Читаем А. П. Чехов в воспоминаниях современников полностью

«Ах, Лидия Алексеевна, с каким удовольствием я про­чел Ваши «Забытые письма». Это хорошая, умная, изящ­ная вещь. Это маленькая, куцая вещь, но в ней пропасть искусства и таланта, и я не понимаю, почему Вы не про­должаете именно в этом роде. Письма — это неудачная, скучная форма, и притом легкая, но я говорю про тон, искреннее, почти страстное чувство, изящную фразу. Голь- цев был прав, когда говорил, что у Вас симпатичный талант, и если Вы до сих пор не верите этому, то потому, что сами виноваты. Вы работаете очень мало, лениво. Я тоже ленивый хохол, но ведь в сравнении с Вами я написал целые горы. Кроме «Забытых писем», во всех рассказах так и прут между строк неопытность, неуверенность, лень. Вы до сих пор не набили себе руку, как говорится, и работаете как начинающая, точно барышня, пишущая по фарфору. Пейзаж Вы чувствуете, он у Вас хорош, но Вы не умеете экономить, и то и дело он попадается на глаза, когда не нужно, и даже один рассказ совсем исчезает под массой пейзажных обломков, которые грудой навалены на всем протяжении от начала рассказа до (почти) его середины. Затем, Вы не работаете над фразой, ее надо делать — в этом искусство. Надо выбрасывать лишнее, очищать фразу от «по мере того», «при помощи», надо заботиться о ее музы­кальности и не допускать в одной фразе почти рядом «стала» и «перестала». Голубушка, ведь такие словечки,как «безупречная», «на изломе», «в лабиринте», — ведь это одно оскорбление.
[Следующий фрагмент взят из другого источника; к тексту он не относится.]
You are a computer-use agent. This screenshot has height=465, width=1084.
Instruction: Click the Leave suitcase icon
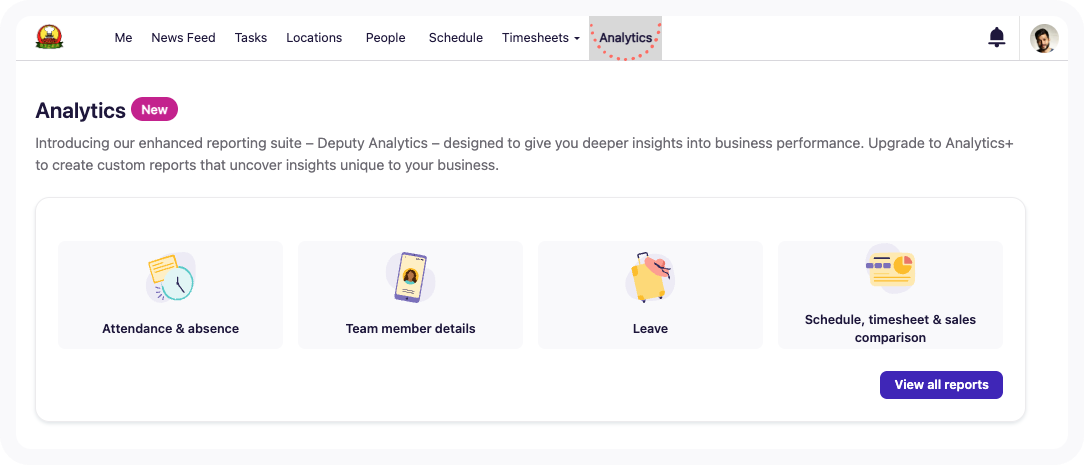[650, 277]
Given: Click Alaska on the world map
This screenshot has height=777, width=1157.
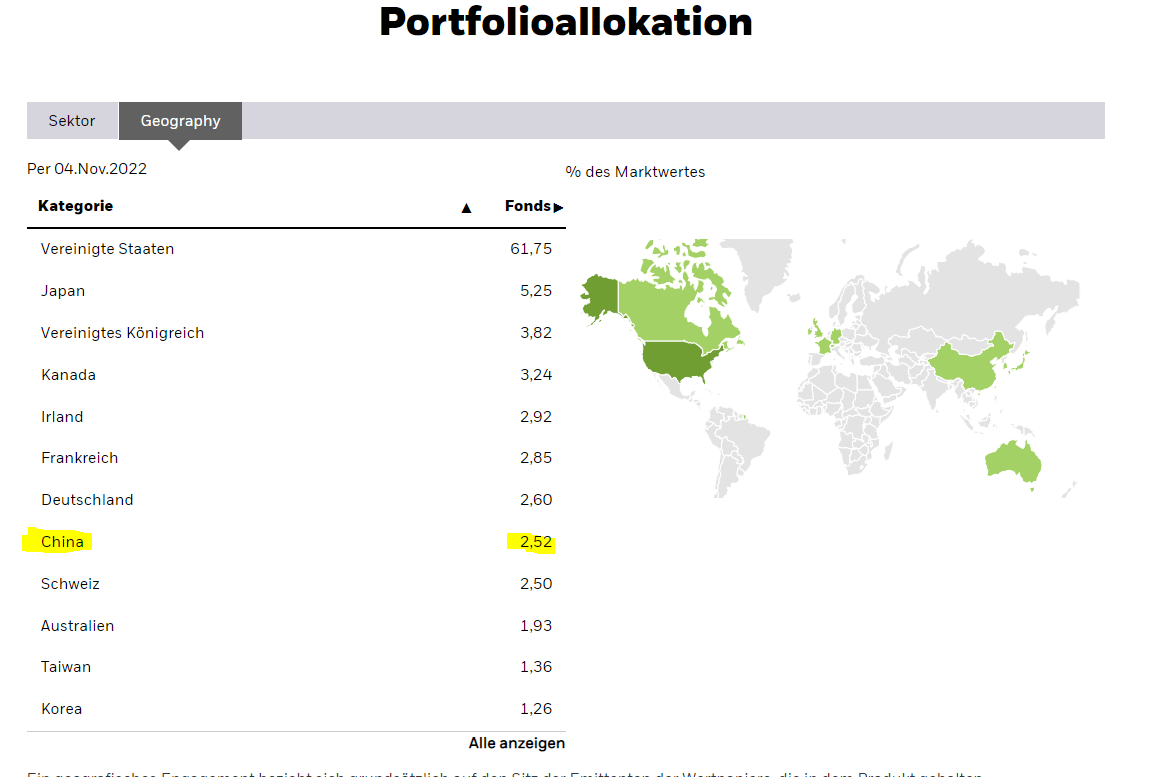Looking at the screenshot, I should point(600,298).
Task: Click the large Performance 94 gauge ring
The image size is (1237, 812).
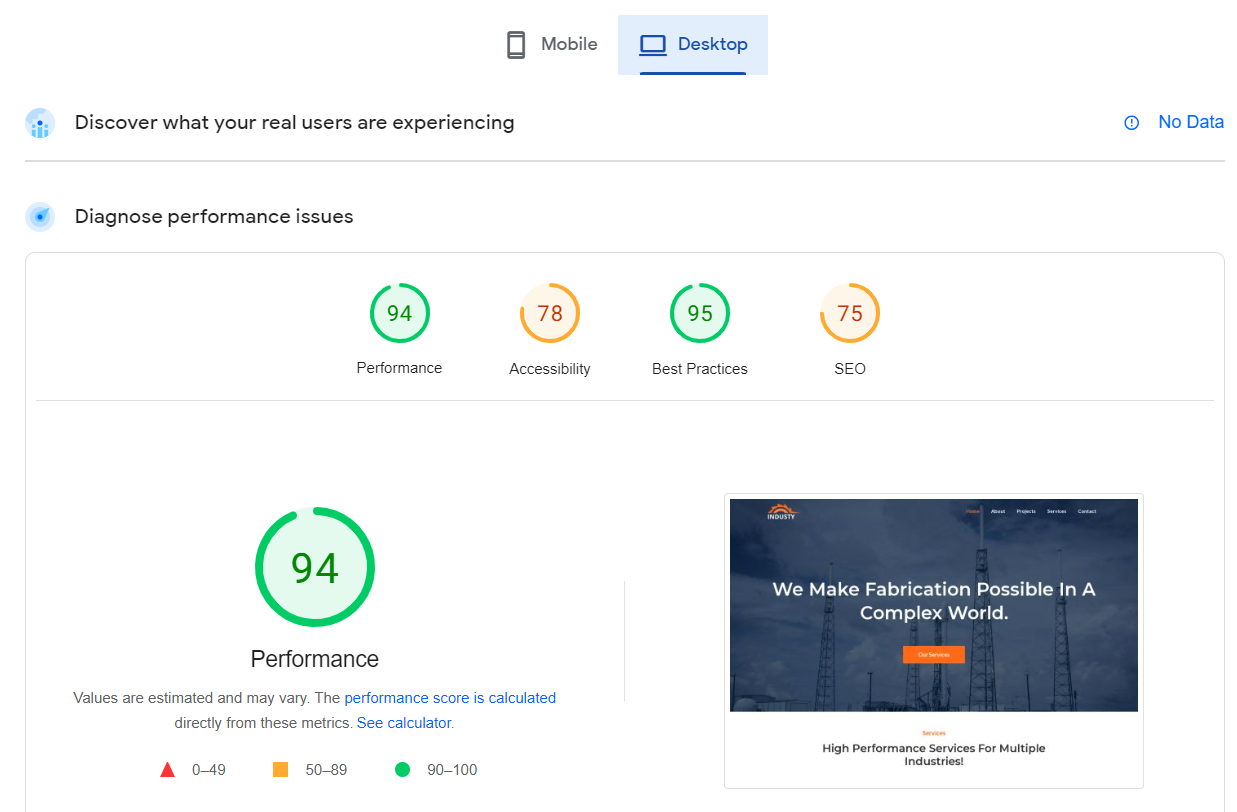Action: 315,567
Я допускаю еще рядом «казался» и «ка­сался», но «безупречная» — это шероховато, неловко и го­дится только для разговорного языка, и шероховатость Вы должны чувствовать, так как Вы музыкальны и чутки, чему свидетели — «Забытые письма». Газеты с Вашими расска­зами сохраню и пришлю Вам при оказии, а Вы, не обращая внимания на мою критику, соберите еще кое-что и пришли­те мне».

Я была плохая ученица и стала ясно понимать советы Антона Павловича позже, когда сама дошла до потребности «слушать» то, что я вижу, и не употреблять первые по­павшиеся под перо слова, годные по смыслу, а выбирать их так, чтобы не было «оскорбления». Но несомненно, что эта потребность явилась именно из-за критики Чехова. Если я ее и не поняла нутром тогда же, то толчок она мне дала в желательном направлении, и если из меня все же ничего не вышло, то это только оттого, что я была талантливое ничтожество.
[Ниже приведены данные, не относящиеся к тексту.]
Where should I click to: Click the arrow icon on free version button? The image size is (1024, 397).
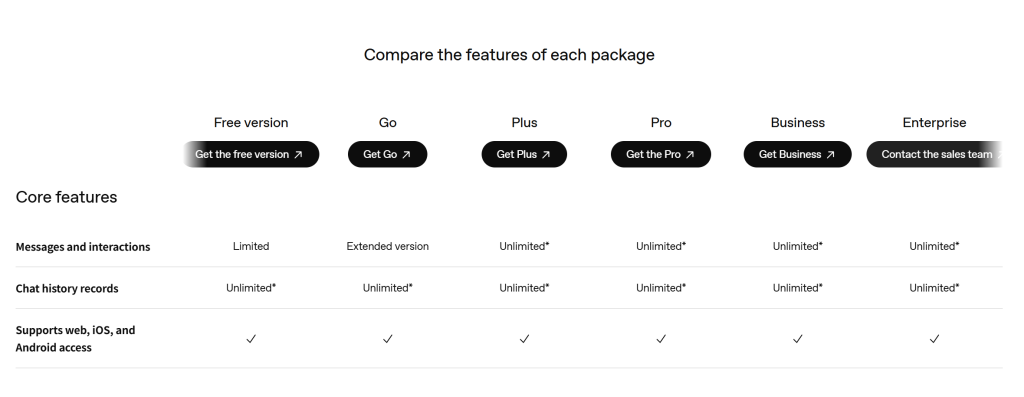click(x=298, y=155)
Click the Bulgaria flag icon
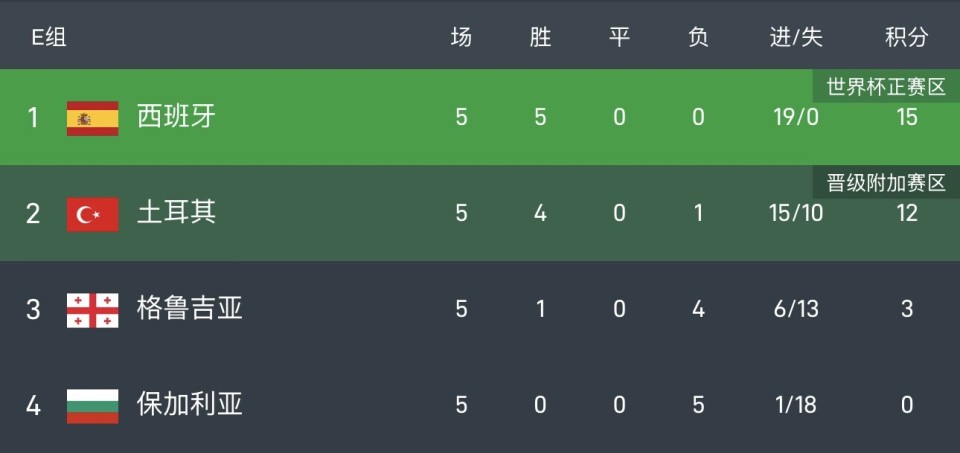The image size is (960, 453). click(x=92, y=406)
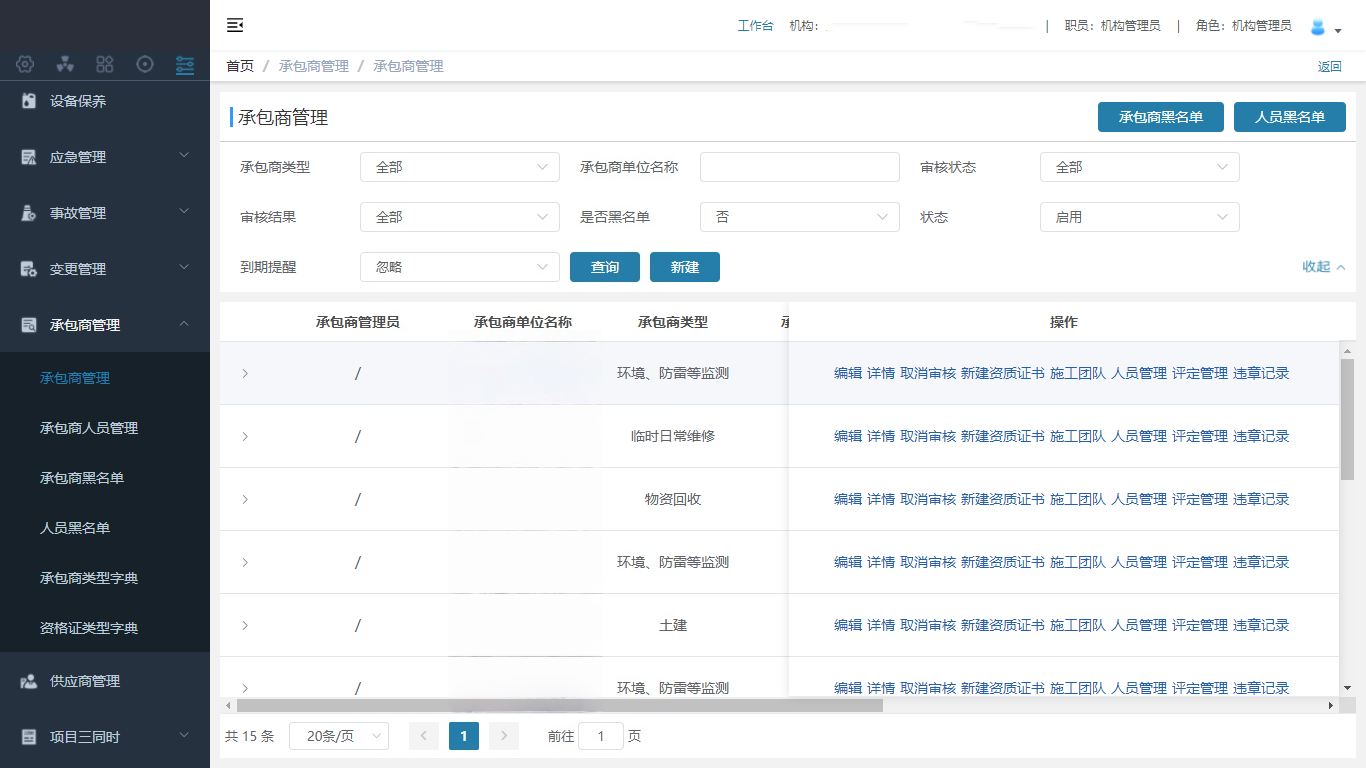Viewport: 1366px width, 768px height.
Task: Open the user avatar icon menu
Action: pyautogui.click(x=1318, y=27)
Я была убеждена, что Чехов понял это, так же, как и я, и относится ко мне иначе, чем прежде, и когда я писала ему, я чувствовала себя навязчивой, но не могла прервать переписку, как не могла бы наложить на себя руки.
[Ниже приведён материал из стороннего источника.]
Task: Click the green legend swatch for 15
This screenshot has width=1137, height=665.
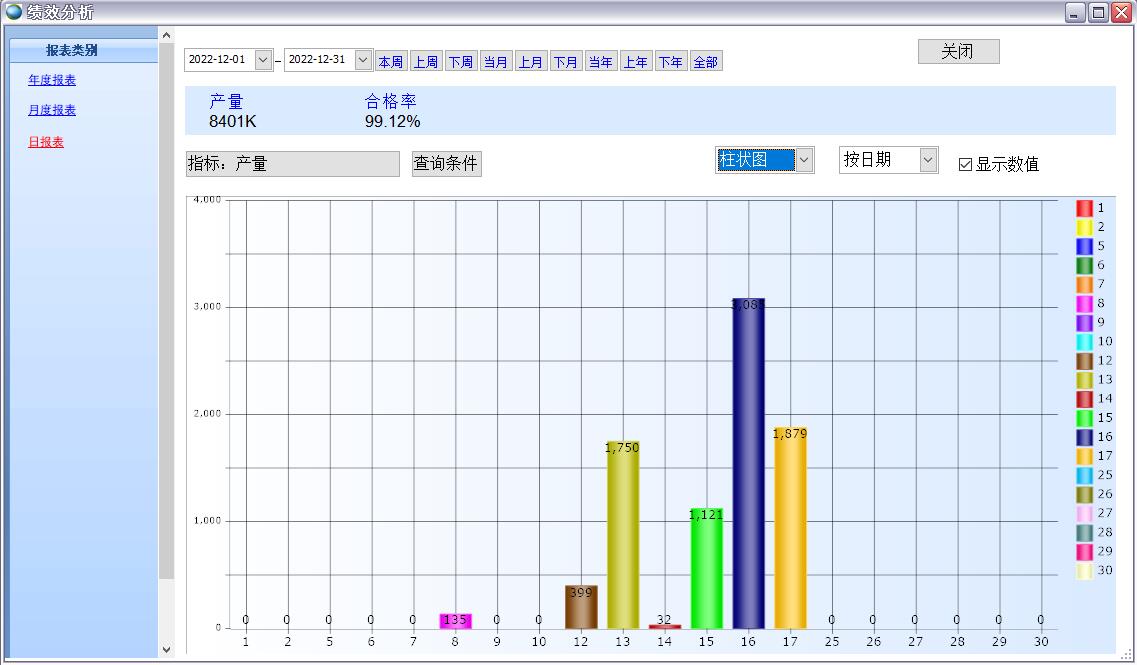Action: [1084, 418]
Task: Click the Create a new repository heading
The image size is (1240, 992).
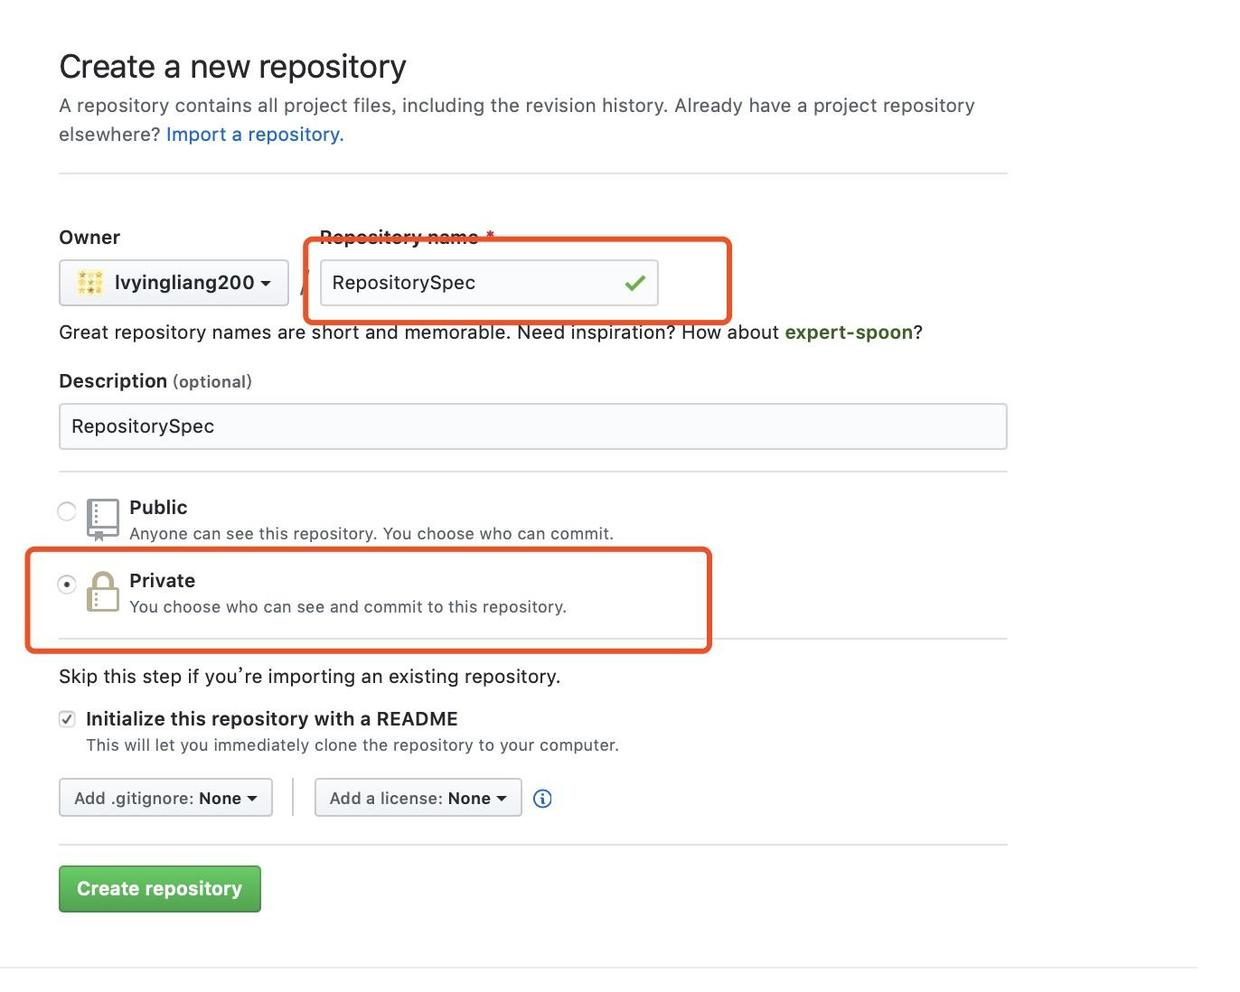Action: pos(232,67)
На лето Антон Павлович вернулся в Россию, и в конце июля я получила от него следующее письмо: 31

«Гостей так много, что никак не могу собраться отве­тить на Ваше последнее письмо. Хочется написать по­длиннее, но руки отнимаются при мысли, что каждую минуту могут войти и помешать. И в самом деле, пока я пишу эти слова «помешать», вошла девочка и доложила, что пришел больной. Надо идти.

Финансовый вопрос уже решен благополучно. Я выре­зал из «Осколков» мои мелкие рассказы и продал их Сытину на 10 лет. Затем, как оказывается, могу взять тысячу руб. из «Рус. мысли», где, кстати сказать, мне сделали прибавку. Платили 250, а теперь 300.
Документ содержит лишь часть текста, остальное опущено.